The Thursday announcement relaxed previously proposed regulations that would have prevented any musical instrument composed of endangered animal products (like ivory piano keys) to be brought into or taken out of the U.S.
At the same time, though, the agency reenforced proposed regulations that will prevent any individual owner of ivory less than a hundred years old from selling or trading it, unless of course if it is part of a musical instrument.
Other petitioners, like museums seeking the ability to produce exhibitions that include foreign works of art (like ivory that are not musical instruments), were not addressed.
In claiming victory for its lobbying, The League of America Orchestras said the adjustment was “in response to urgent appeals from the League.”
At the same time the revised proposed regulations tightened restrictions on the commercial sale of pianos with ivory keys.
“These regulations … place a burden on the piano industry,” a leading blog contended.
And it might be time to quickly sell your grandma’s ivory on eBay. If current regulations hold to August when officially implemented, individual owners of ivory less than a century old will not be able to trade or sell their products.
This effects personal ownership of jewelry, for example, and would restrict an estate from liquidating such ivory items in probate. It would also forbid any commercial transactions, such as selling Grandma’s “newer” ivory necklaces on eBay.
The agency has yet to specify, though, how an old piece of ivory can be certified to be more than a hundred years old, and it’s very likely that most individual owners of old ivory will not have adequate documentation to be certified.
This infuriated the increasingly irrational Wall Street Journal which somehow bundled into its ire Botswana’s ban on hunting as well, concluding that these two actions will hasten elephant extinction.
In sum it looks like the August regulations will be pretty tough, stiffing capitalists (Grandma) while ameliorating socialists (community orchestras).

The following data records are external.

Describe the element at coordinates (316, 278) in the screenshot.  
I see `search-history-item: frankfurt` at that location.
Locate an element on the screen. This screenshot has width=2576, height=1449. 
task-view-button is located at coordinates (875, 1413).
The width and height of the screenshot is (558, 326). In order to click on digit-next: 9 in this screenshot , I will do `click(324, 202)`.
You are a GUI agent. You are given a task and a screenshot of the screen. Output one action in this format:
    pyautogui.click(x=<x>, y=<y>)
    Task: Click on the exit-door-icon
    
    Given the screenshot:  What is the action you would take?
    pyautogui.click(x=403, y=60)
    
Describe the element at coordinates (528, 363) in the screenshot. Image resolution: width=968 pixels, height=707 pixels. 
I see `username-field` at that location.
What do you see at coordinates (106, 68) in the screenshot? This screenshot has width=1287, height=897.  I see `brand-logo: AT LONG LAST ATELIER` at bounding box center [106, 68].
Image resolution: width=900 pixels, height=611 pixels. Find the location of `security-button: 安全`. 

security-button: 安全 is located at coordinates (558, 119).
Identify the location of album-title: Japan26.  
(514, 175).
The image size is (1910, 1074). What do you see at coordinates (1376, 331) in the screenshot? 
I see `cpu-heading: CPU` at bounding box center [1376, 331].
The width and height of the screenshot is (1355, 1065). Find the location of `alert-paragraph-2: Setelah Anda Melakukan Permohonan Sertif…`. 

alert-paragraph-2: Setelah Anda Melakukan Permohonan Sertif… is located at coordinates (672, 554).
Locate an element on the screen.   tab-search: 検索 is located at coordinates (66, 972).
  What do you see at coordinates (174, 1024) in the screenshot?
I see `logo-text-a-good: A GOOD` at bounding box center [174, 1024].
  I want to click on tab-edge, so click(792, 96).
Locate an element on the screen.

I like this attitude, but I remain skeptical that it will help solve the “elephant problem.” I worry that the increasingly complex regulations further American political interests while distracting real conservationists from the problem that there are too many elephants in our increasingly developed world.
If I’m right and this tedious and laborious march to August regulations is mostly political if a tad ideological, it’s not so bad in an era of center ring political fighting. But don’t forget that Obama had no qualms about issuing the only waiver ever for a Wisconsin politician to kill and import an endangered rhino.
Extracted from the bare knuckles of American politics, I wish Americans would focus more on the real problem: what to do about a contentious elephant population in a world where there are too many elephants.
Real and profound questions like should elephants be culled or poachers executed are much more important than whether Emily sells Grandma’s necklace.